# Checking matrix-invertibility in finite fields

Suppose the finite field $F=GF(2^d)$ contains all $p$-th roots of unity, where $p$ is a prime and $\omega\in F$ is the principal $p$-th root of unity. Let $V=(\omega^{ij})$ be a $p\times p$ Vandermonde matrix.

Let $v:=V(I,J)$ be a submatrix of $V$ whose rows and columns are indexed by $I$ and $J$, respectively. I am interested in checking whether $v$ is singular. I am doing so by computing the determinant. The computation is performed using the FiniteFields package.

Problem I need to test invertibility for all rows/columns subsets for a given $p$. However, it takes a lot of time to compute a single determinant.

For example, for some index-subsets rows and cols with length t, the functionVandermondeDetGF[13, rows, cols] takes 0.89 sec when t = 10, 2.31 sec when t = 11, and doesn't even terminate when t = 12. Similar things happen with other values of t and p: it is too slow for even double-digit p and t.

Questions:

1. What am I doing wrong?
2. What is the right way to efficiently check matrix-invertibility in finite fields? Can we do LU decomposition?
3. Why is it this slow?

Thanks in advance.

Code

(* The dimension of the GF(2) extension containing q roots of unity *)
DimExtOverGF2[qRootsOfUnity_] :=
DimExtOverGF2[qRootsOfUnity] =
Block[{sol},
sol = Reduce[Mod[2^n, qRootsOfUnity] == 1, n, Integers];
Association[ToRules[sol /. {C -> 1}]][n]
];

(* A single entry, v_{ij} *)
VandermondeEntryGF[gf_, power_] :=
VandermondeEntryGF[gf, power] =
FieldExp[gf, power];

(* The matrix V *)
VandermondeMatrixGF[gf_, rows_, cols_] :=
VanderMondeMatrixGF[gf, rows, cols] = Block[{size},
size = Length@disks;
Array[VandermondeEntryGF[gf, rows[[#1]] cols[[#2]]] &,
{size, size}]]

(* Compute the determinant*)
VandermondeDetGF[prime_, rows_, cols_, t_: 1] :=
VandermondeDetGF[prime, rows, cols, t] =
Block[{gf, v, dim, size},
dim = DimExtOverGF2[prime]; (* find dimension*)
gf = GF[2, dim]; (* create finite field *)
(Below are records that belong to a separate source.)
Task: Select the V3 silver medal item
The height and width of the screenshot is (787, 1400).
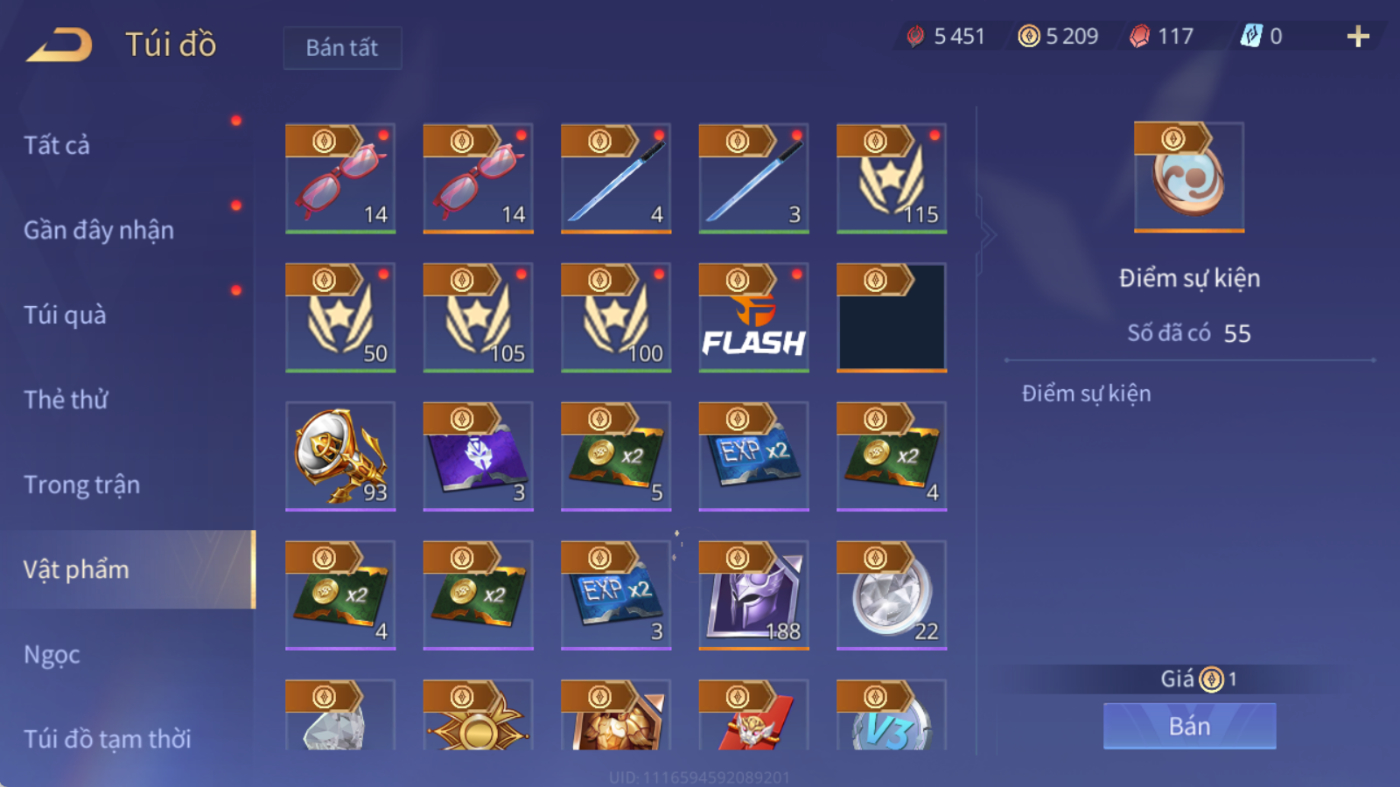Action: click(891, 716)
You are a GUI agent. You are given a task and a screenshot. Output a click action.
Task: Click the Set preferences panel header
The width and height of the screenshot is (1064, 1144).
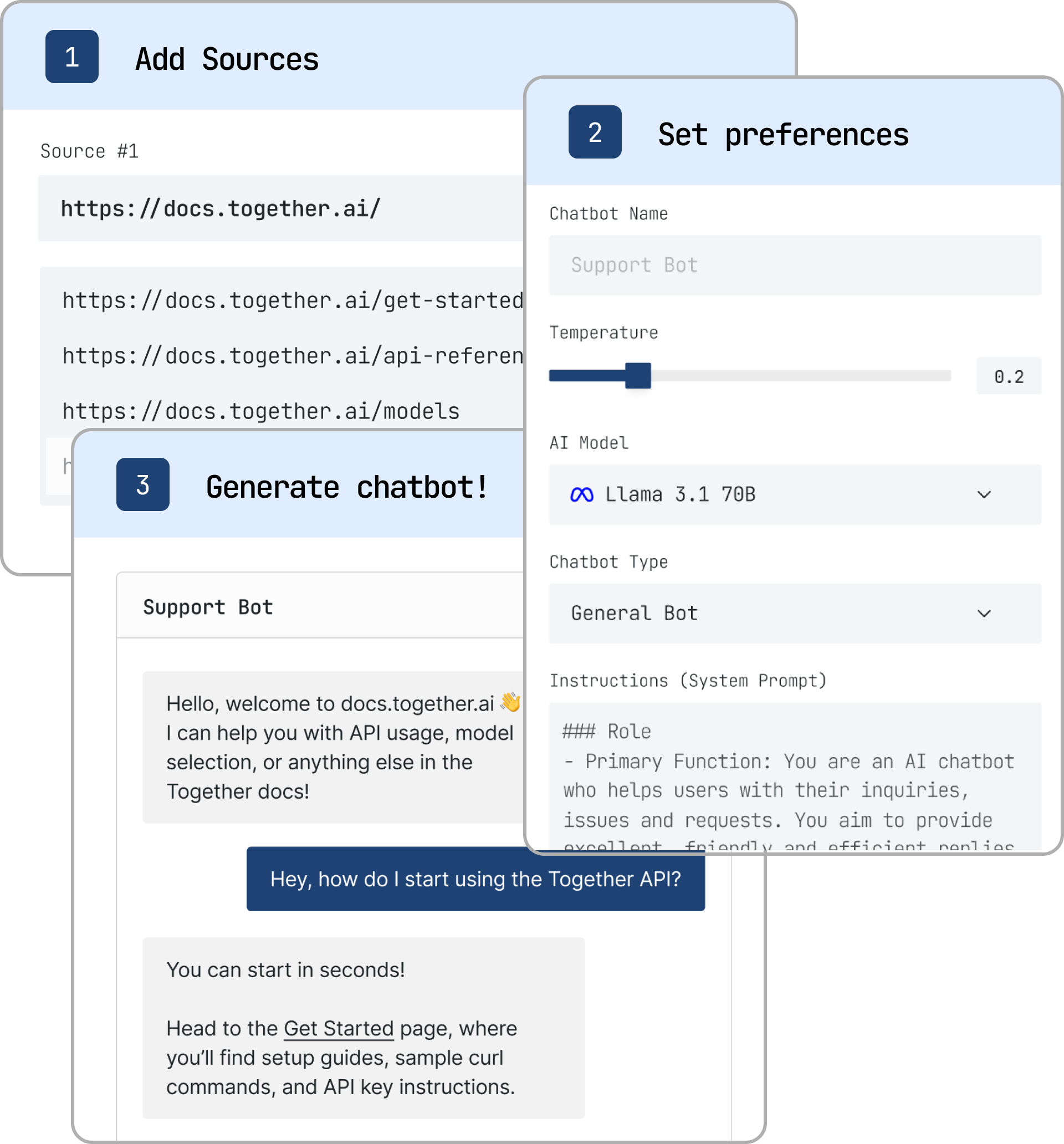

(* initialize power table *)
If[PowerListQ@gf == False,
PowerListQ[GF[2, dim]] = True];
Assert[Length@disks == Length@slants];

(* compute determinat of the Vandermonde submatrix*)
v = VanderMondeMatrixGF[gf, rows, cols];
Det[v]
];


## 1 Answer

I would not use the FiniteFields package for this. It is dated and not so likely to work well for this. Instead maybe find a primitive polynomial in some variable x and use a suitable power of x for the primitive root of unity. I show an example below. We will work in the field of 2^11 elements.

primpoly = x^11 + x^2 + 1;


Confirm primitivity (I already did which is why I know it works).

PrimitivePolynomialQ[primpoly, 2]

(* Out= True *)


Find primes that have roots of unity.

FactorInteger[2^11 - 1]

(* Out= {{23, 1}, {89, 1}} *)


We see 23 is one such prime. Create a 23rd root of unity. Use it to make a Vandermonde matrix.

n = 23;
rootn = x^89;
vdmMat = Table[x^Mod[(j*k), n], {j, 0, n - 1}, {k, 0, n - 1}];


Check that the determinant is nonzero. We must reduce modulo characteristic and relation that x^(#elements)+x==0.

AbsoluteTiming[
dd = PolynomialMod[Det[vdmMat], {2, x^(2^11) + x}];]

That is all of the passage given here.